11. "Light work involves lifting no more than 20 pounds at a time with frequent lifting or carrying of objects weighing up to 10 pounds. Even though the weight lifted may be very little, a job is in this category when it requires a good deal of walking or standing, or when it involves sitting most of the time with some pushing and pulling of arm or leg controls. To be considered capable of performing a full or wide range of light work, you must have the ability to do substantially all of these activities. If someone can do light work, we determine that he or she can also do sedentary work, unless there are additional limiting factors such as loss of fine dexterity or inability to sit for long periods of time." 20 C.F.R. § 404.1567(b).
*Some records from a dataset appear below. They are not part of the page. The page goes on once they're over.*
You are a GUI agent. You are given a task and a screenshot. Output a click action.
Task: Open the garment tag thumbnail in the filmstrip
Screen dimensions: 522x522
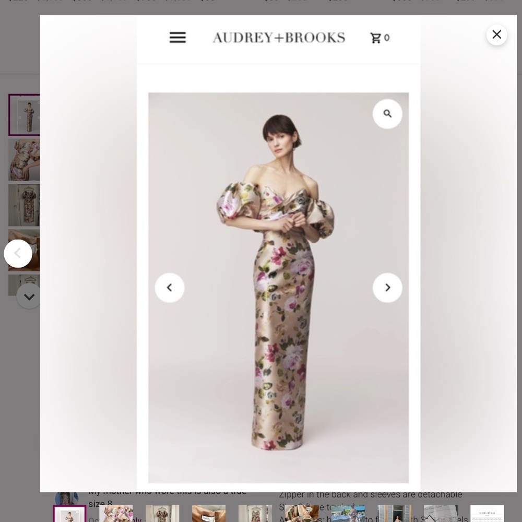(x=209, y=514)
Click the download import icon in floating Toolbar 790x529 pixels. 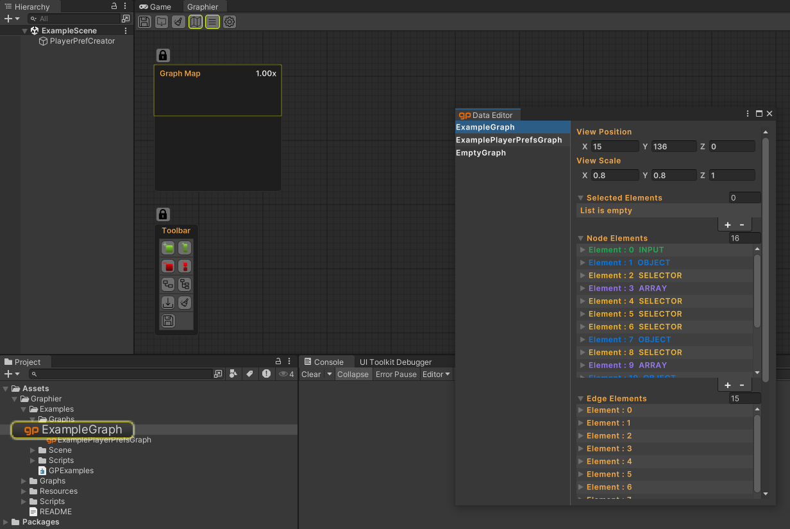168,303
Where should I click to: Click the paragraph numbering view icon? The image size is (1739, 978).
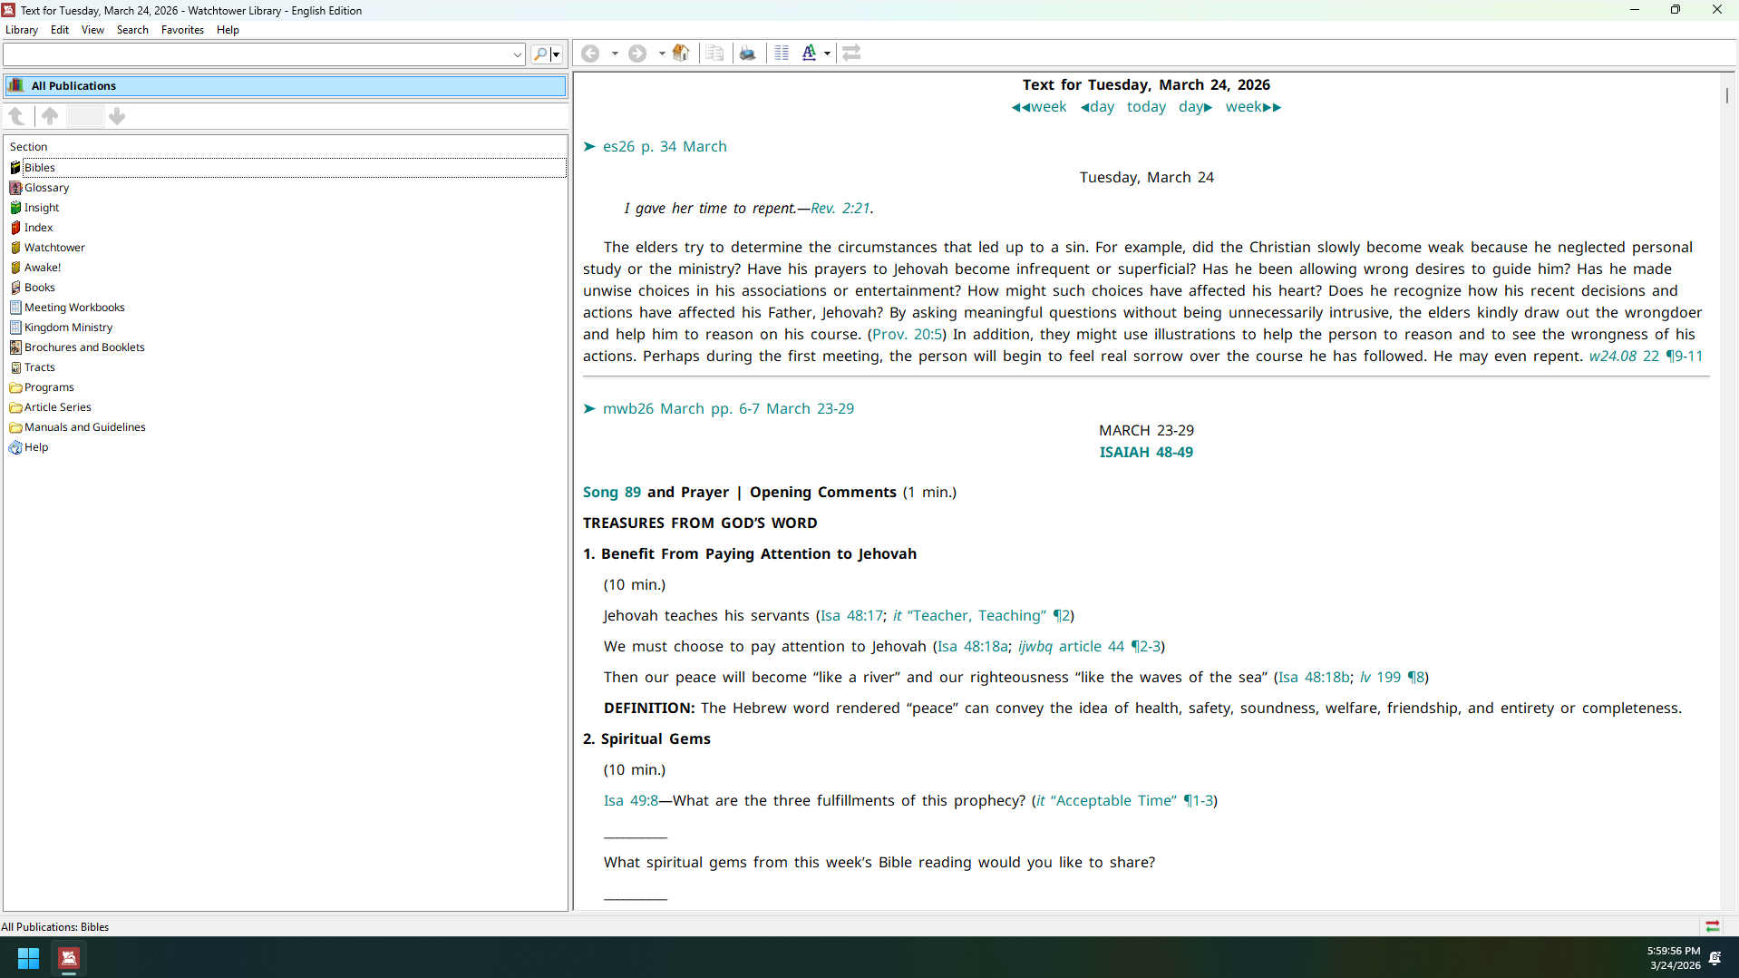pyautogui.click(x=782, y=54)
12. Plaintiff contends in her Reply that she was also challenging "the ALJ's explanation for rejecting Dr. Michael's opinion." (Dkt. 20 at 2-3). But Plaintiff's opening brief does not raise an argument about the weight given to her treating physician. (Dkt. 13 at 7) (challenging only the ALJ's "evaluation of Plaintiff's pain, RFC and credibility"). And it is well settled that parties waive arguments raised for the first time in a reply. See, e.g., Argyropoulos v. City of Alton, 539 F.3d 724, 740 (7th Cir. 2008); Empire Elecs., Inc. v. D&D Tooling & Mfg., Inc., No. 13 C 376, 2014 WL 5819728, at *6 (N.D. Ill. Nov. 10, 2014).
13. Plaintiff also asserts that the ALJ's hypothetical questions to the VE "failed to incorporate all of Plaintiff's exertional and nonexertional limitations." (Dkt. 13 at 14-15). But the ALJ's hypothetical questions are consistent with the ALJ's RFC determination. (Compare R. at 65, with id. at 24). And as discussed above, the ALJ's credibility determination and RFC analysis are supported by substantial evidence.